The largest bankruptcy filing in the US crashed stock markets worldwide, punctured the confidence of global central banks and corporates, following which the US Federal Reserve injected liquidity to contain the financial shock. The recovery was slow. The global financial crisis—also referred to as the great recession—brought severe and permanent economic changes to the world.
“While the credit rating regulations were brought in (which India to her credit had in place before the crisis), there was more scrutiny over operations—separated ratings agencies from advisory services—to ensure there was no conflict of interest,” says Madan Sabnavis, chief economist, Bank of Baroda.
India was less affected by the crisis as regulators were cautious about financial engineering. “Products like credit default swap (CDS), collateralised debt obligations (CDO), mortgage-backed security (MBS) were in their infancy then,” adds Sabnavis.
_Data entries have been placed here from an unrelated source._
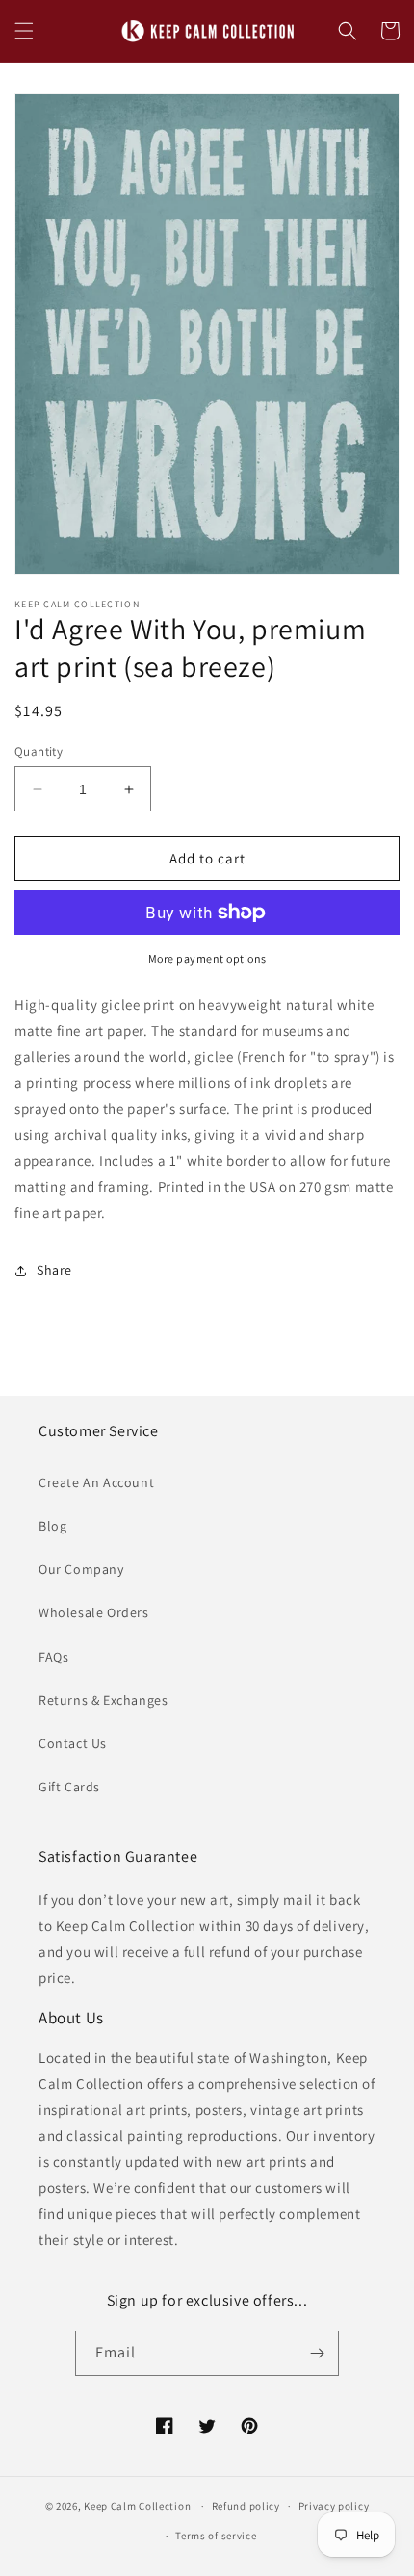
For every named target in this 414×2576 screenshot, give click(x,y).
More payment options (207, 958)
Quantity (38, 751)
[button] (24, 31)
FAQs (53, 1656)
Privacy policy (334, 2505)
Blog (52, 1525)
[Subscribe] (317, 2353)
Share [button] (54, 1269)
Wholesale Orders (94, 1612)
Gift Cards (69, 1786)
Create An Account (96, 1482)
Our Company (81, 1569)
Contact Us (73, 1743)
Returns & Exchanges (103, 1700)
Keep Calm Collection (137, 2505)
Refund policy (246, 2505)
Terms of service (215, 2535)
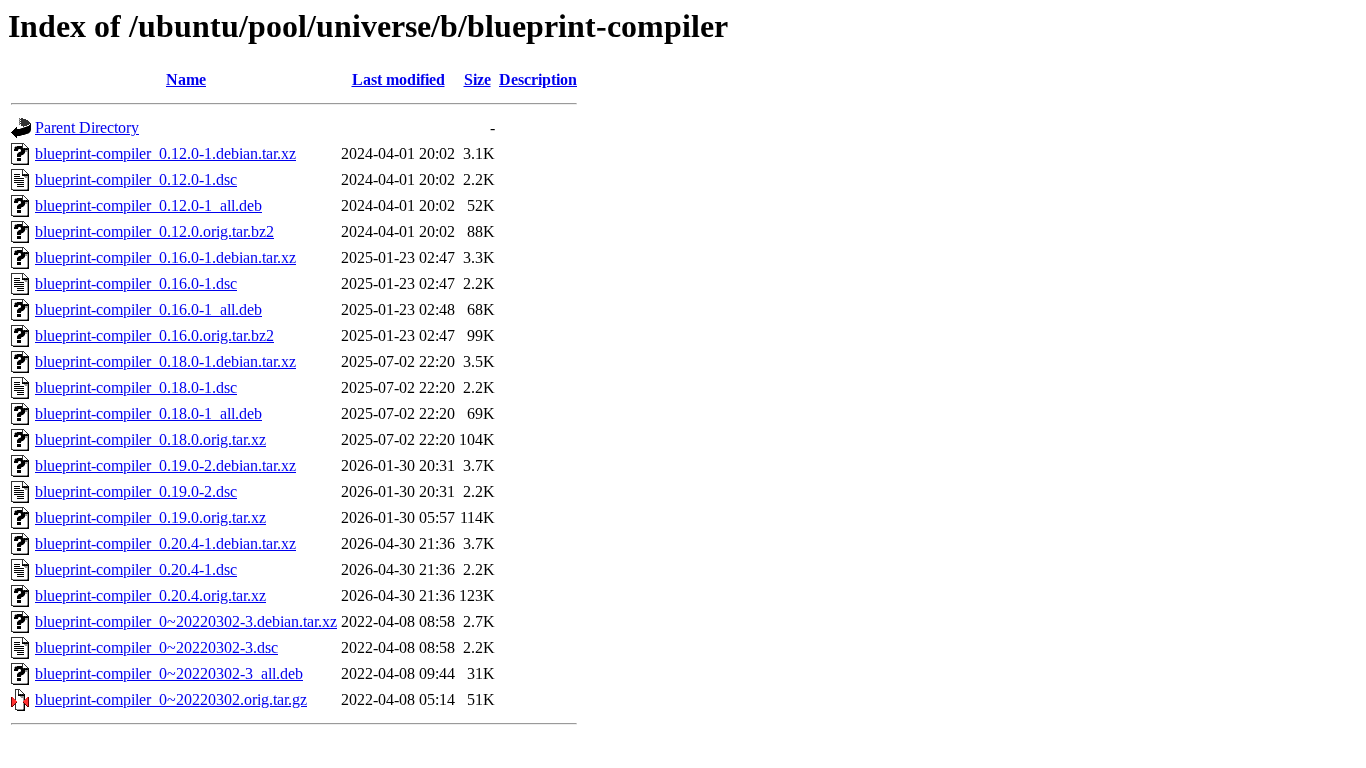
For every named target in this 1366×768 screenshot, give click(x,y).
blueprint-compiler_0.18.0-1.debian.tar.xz (165, 361)
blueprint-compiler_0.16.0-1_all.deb (148, 309)
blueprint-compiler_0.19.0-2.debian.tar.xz (165, 465)
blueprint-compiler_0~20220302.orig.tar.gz (171, 699)
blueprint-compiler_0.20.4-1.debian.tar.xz (165, 543)
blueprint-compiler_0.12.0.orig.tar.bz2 (154, 231)
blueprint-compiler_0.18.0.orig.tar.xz (150, 439)
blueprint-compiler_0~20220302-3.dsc (156, 647)
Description (538, 79)
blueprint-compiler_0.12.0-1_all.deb (148, 205)
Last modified (398, 79)
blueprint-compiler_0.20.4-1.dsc (136, 569)
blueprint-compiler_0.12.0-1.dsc (136, 179)
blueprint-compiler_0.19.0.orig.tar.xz (150, 517)
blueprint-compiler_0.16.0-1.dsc (136, 283)
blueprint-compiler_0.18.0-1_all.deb (148, 413)
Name (186, 79)
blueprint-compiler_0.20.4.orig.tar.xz (150, 595)
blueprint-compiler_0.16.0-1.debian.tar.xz (165, 257)
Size (477, 79)
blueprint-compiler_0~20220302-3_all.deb (169, 673)
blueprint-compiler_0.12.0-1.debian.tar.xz (165, 153)
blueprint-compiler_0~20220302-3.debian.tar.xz (186, 621)
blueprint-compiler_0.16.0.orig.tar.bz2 (154, 335)
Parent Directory (87, 127)
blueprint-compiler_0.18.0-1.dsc (136, 387)
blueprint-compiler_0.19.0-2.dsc (136, 491)
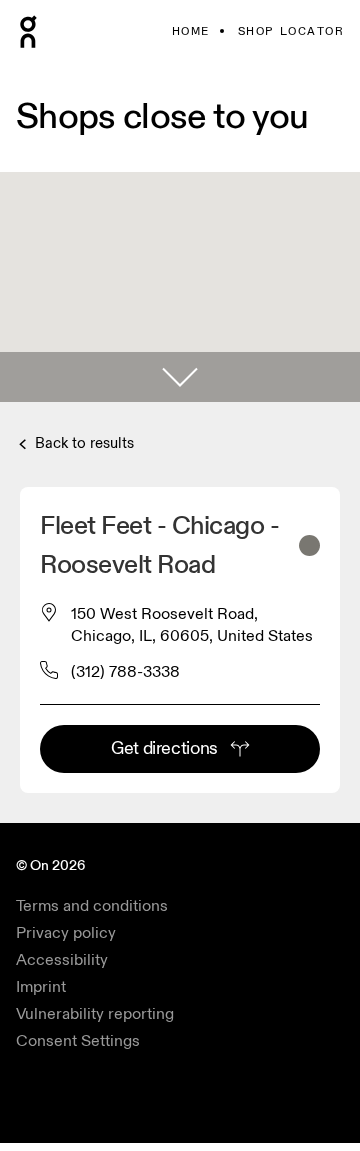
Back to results (82, 443)
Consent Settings (78, 1041)
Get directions (164, 748)
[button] (180, 377)
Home (191, 31)
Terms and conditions (92, 906)
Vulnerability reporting (95, 1014)
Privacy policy (66, 933)
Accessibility (62, 960)
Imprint (41, 987)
Companies became more conservative in their capital structure and spends. “The Insolvency and Bankruptcy Code (IBC) is an outcome of the misallocation of capital that happened in the previous decade and the urgent need to find a way to help banks resolve non-performing assets (NPAs) and bring productive assets back...the government resorted to fiscal stimulus, resulting in high inflation and a weakening of the sovereign, reflecting in a sharp tumble in the currency,” says Vetri Subramaniam, chief investment officer, UTI AMC.